O drama sobre uma família disfuncional revela o surpreendente fôlego deste primeiro trabalho de ficção do documentarista Chico Teixeira (Criaturas que Nascem em Segredo e Carrego Comigo). Amparada no desempenho verdadeiramente luminoso da protagonista Carla Ribas (premiada nos festivais de Miami e do Rio), a história flui num ritmo tenso para escancarar o enorme impasse existencial dos seis integrantes de uma família – um retrato agudo da classe média baixa brasileira.
Alice (Carla Ribas) é manicure, casada com o taxista Lindomar (ZéCarlos Machado) há 20 anos. O casal tem três filhos jovens, ainda estudando. O cuidado da casa fica entregue a uma avó (Berta Zemel), mãe de Alice. O dinheiro é pouco, o cotidiano, sacrificado. O afeto já é escasso entre o casal, apesar de algum esforço de Alice para reavivar a relação. Outros interesses despertam sua atenção.No caso de Lindomar, meninas bem jovens, no caso de Alice, um antigo amor do passado, Nilson (Luciano Qurino), casado com uma de suas clientes (Renata Zhaneta).
Os filhos, totalmente dependentes economicamente dos pais, escondem seus pequenos segredos. Lucas (Vinicius Zinn), o mais velho, é militar, machista, meio que um espelho do pai e tem um jeito clandestino de ganhar dinheiro. Edinho (Ricardo Vilaça), o do meio, subtrai pequenas somas da carteira da avó. Junior (Felipe Massuia), o caçula, é mimado e começa suas primeiras aventuras com as garotas.
Quando a família se reúne, geralmente apenas à mesa, fica bem claro o esgarçamento das relações e a estreiteza das perspectivas de cada um. Preparam-se enfrentamentos, que colocarão a nu a verdade de cada um.

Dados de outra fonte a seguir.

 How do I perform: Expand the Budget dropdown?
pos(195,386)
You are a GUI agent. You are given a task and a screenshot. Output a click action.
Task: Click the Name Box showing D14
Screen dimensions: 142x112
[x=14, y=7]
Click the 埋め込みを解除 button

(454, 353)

Optando pela ausência de música, o diretor enxugou e intensificou as emoções a um só tempo. Há um certo clima de Contra Todos, de Roberto Moreira, mas o filme deve algo também a Nelson Rodrigues, nessa sua crônica da decadência de uma classe média encurralada e apática que, apesar de não passar fome, resvala numa existência tão sem direito a sonhos.

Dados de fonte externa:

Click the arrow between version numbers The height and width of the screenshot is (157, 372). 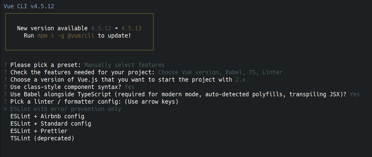coord(116,28)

Impressionante mesmo é que se trata do primeiro protagonismo em cinema de Carla Ribas. A atriz vem do teatro, onde estreou já depois dos 30 anos e brilhou em peças como A Ver Estrelas, de João Falcão (1995). No cinema, ela passou despercebida em pequenas participações nos filmes No Meio da Rua e O Outro Lado da Rua, ambos de 2003. Nada que nos preparasse para a grandeza de sua atuação aqui, em que dá carne e osso a uma mulher comum e extraordinária.